Near-complete skin clearance has become a rapidly achievable treatment goal for patients with psoriasis receiving systemic biologic therapies. However, real-world evidence for durability of near-complete skin clearance and risk factors associated with loss of near-complete skin clearance is limited. This study described durability of near-complete skin clearance (≥ 90% improvement in Psoriasis Area and Severity Index from initiation; PASI90) and identified clinical factors or patient characteristics associated with loss of PASI90 among patients with psoriasis from the CorEvitas Psoriasis Registry (April 2015-August 2021). Included patients had PASI > 5 at biologic initiation and achieved PASI90 at approximately 6months from initiation (index).

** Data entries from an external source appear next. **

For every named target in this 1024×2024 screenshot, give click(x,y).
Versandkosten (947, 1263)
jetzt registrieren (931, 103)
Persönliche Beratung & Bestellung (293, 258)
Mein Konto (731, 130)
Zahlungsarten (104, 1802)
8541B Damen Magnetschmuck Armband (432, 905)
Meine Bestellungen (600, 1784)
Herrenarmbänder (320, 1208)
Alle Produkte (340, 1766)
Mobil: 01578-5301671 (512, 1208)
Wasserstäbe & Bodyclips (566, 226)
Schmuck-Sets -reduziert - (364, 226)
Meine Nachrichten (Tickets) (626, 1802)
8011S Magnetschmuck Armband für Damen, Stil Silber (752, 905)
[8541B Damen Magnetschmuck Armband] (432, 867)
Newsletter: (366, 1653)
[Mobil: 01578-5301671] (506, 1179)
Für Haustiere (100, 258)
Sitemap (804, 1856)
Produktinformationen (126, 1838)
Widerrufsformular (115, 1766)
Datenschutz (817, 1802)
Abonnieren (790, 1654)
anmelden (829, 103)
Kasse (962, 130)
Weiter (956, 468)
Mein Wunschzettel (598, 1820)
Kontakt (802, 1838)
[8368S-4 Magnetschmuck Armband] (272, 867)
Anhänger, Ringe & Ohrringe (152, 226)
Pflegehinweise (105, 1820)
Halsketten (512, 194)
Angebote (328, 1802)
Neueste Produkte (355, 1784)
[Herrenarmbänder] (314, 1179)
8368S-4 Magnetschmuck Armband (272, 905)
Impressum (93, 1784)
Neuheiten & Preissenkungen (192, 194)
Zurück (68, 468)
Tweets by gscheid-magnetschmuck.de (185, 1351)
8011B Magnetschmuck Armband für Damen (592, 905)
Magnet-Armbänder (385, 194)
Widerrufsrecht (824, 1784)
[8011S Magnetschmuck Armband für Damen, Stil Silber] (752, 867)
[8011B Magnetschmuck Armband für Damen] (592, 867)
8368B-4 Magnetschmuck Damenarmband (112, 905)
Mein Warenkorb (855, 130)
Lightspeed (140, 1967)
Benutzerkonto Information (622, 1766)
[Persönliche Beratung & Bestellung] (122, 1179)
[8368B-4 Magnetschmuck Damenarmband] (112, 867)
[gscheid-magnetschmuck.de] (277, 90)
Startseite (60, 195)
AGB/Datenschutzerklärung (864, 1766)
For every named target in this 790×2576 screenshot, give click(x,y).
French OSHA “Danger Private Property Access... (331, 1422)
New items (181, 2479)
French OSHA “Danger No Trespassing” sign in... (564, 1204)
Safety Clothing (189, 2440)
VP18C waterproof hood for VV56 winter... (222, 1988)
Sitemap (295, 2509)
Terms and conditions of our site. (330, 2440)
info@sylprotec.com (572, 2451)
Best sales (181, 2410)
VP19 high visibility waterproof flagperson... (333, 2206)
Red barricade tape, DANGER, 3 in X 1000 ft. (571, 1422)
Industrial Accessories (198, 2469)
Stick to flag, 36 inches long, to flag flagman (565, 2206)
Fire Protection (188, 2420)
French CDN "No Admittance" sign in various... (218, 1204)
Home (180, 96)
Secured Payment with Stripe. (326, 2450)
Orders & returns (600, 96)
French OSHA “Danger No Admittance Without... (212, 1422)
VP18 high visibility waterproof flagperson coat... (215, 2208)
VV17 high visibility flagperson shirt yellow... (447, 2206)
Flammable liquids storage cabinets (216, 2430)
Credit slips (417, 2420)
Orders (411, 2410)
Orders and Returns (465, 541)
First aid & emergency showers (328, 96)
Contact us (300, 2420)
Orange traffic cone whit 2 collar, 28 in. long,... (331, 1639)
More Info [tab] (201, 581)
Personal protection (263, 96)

A Kaplan-Meier estimate described time to loss of treatment response over 24months follow-up from index. Proportional hazards regression was used to identify independent predictors of loss of treatment response. This study included 687 patient initiations (instances of patients initiating a biologic). Following achievement of PASI90, treatment response was maintained in more than half of patient initiations (54%). Treatment response was maintained at 6, 12, and 18months from index in an estimated 73% (95% [confidence interval] CI 70-77%), 60% (95%CI 56-63%), and 50% (95%CI 47-54%) of patient initiations, respectively. Adjusted hazards regression suggested non-White race, full-time employment, greater body weight, concomitant psoriatic arthritis, prior use of biologics, and clinically meaningful skin symptoms were associated with loss of treatment response. Among real-world patients with psoriasis who achieved PASI90 with biologic therapy, about one-quarter lost response at 6months, and half lost response at 18months. Prior use of a biologic therapy and clinically meaningful skin symptoms at index, including itch and skin pain, were associated with loss of treatment response. Therefore, dermatologists may consider focusing on patient-reported symptoms as part of any intervention designed to reduce the likelihood of loss of response to biologic therapies. ClinicalTrials.gov identifier, NCT02707341.